Set down, word for word, the part of the question-and-answer text about life in the US that runs from "The ironic thing" up to and including "a small work-study.".

▸ **TEXT SHOWN**:
╔══

Also there's a lot of talk of saving for kids to go to uni but I'm guessing there's support for students from poorer backgrounds? How does that work?
Not a ton, and it's a huge political issue right now. In-state tuition can be cheap, and kids can start at a community college (kind of like a sixth-form college, I guess, but later) and then transfer to a 4-year for the final two years. The average student graduates with about $30k in debt.
Poorer students can get Pell grants, which are federal, but they don't cover everything. Military families are helped by the military.
The ironic thing is that the fanciest schools with the highest price tags give the most financial aid. So, for example, Yale's estimated cost of attendance (tuition, room, board, books, etc.) is $75k a year. But if a family makes $50k a year and rents their house, their contribution is only supposed to be $1600/year, with the rest covered by scholarship and a small work-study.
What are bank holidays like where you live? What do people do for them? Are they called public holidays or something else?
They're usually called federal holidays. Chronologically:
New Year's Day
Martin Luther King, Jr. Birthday
Washington's Birthday (Presidents Day)
Memorial Day
Independence Day (4th of July)
Labor Day
Columbus Day
Veterans Day
Thanksgiving Day
Christmas Day
A lot of places don't take off for MLK, Presidents Day, Columbus Day, or Veterans Day. Almost all (other than retail/services) give off for New Years, Memorial, 4th of July, Labor Day, Thanksgiving, and Christmas.
Drink driving seems to be very socially acceptable in the states, is that accurate?
Absolutely not. It's just that we need cars more, as we're far more rural. I suppose in very rural places it's shrugged over a bit, but DUIs here can give you a prison sentence and/or big fine and/or revocation of your license.
There is, though, far more casual use of cars. Very few people get formal driving lessons, at least outside of drivers ed in 10th grade. You learn to drive from your parents or your older siblings. In many states, people don't have the kind of check-ups that MOTs require. And people drive everywhere.
Is "soccer mom" slang for sahm?
Nope. It's short for largely middle-class, suburban moms. They tend to be swing voters in elections and the big buyers in households making c. 85k-400k, so they're a coveted demographic. A lot of them are SAHM, but a lot of them aren't.
Soccer here is a preppy sport, not a working class sport, at least in a lot of communities. Working class sports tend to be basketball and (depending where you are) football. Soccer is less preppy than lacrosse but more preppy than any of the four main professional sports.

╚══

▸ **Collected data entries**:
╔══

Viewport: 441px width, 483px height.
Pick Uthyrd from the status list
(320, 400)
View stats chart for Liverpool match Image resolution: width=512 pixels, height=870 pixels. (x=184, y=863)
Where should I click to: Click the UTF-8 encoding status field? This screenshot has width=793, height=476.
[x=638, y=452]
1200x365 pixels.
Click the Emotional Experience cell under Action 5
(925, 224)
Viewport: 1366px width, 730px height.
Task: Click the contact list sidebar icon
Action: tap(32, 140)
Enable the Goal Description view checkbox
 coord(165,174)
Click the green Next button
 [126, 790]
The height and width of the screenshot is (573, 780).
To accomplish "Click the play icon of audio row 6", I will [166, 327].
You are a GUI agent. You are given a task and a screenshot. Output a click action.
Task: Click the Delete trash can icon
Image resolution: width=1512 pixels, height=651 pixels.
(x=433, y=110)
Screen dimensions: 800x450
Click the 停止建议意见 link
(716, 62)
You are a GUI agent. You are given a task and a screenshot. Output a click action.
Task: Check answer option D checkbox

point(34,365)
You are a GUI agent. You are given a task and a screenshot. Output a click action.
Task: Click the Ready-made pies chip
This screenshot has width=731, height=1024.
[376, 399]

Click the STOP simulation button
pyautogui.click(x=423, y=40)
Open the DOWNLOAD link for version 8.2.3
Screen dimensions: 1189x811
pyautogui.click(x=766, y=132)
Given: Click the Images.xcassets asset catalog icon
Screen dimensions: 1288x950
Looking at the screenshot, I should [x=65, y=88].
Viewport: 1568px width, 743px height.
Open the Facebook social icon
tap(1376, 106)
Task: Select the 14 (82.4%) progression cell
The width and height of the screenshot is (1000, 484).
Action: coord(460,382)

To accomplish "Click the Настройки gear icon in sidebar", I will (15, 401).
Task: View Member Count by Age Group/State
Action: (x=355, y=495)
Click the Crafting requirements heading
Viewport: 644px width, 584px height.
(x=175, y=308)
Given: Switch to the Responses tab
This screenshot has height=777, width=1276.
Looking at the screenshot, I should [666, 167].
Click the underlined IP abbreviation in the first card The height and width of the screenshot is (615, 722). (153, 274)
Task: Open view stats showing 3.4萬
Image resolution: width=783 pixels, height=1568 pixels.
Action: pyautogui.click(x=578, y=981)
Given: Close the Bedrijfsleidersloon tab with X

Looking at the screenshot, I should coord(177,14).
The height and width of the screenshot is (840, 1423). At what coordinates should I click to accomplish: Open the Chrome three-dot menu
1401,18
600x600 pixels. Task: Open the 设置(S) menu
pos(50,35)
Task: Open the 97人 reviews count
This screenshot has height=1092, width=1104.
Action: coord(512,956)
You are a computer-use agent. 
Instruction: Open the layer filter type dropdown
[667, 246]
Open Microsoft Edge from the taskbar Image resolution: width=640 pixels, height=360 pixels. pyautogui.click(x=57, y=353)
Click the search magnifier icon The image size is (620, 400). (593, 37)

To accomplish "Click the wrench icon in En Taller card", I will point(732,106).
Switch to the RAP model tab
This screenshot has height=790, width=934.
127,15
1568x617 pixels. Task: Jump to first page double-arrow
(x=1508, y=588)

╚══

▸ **SOLUTION TO THIS EXERCISE**:
The ironic thing is that the fanciest schools with the highest price tags give the most financial aid. So, for example, Yale's estimated cost of attendance (tuition, room, board, books, etc.) is $75k a year. But if a family makes $50k a year and rents their house, their contribution is only supposed to be $1600/year, with the rest covered by scholarship and a small work-study.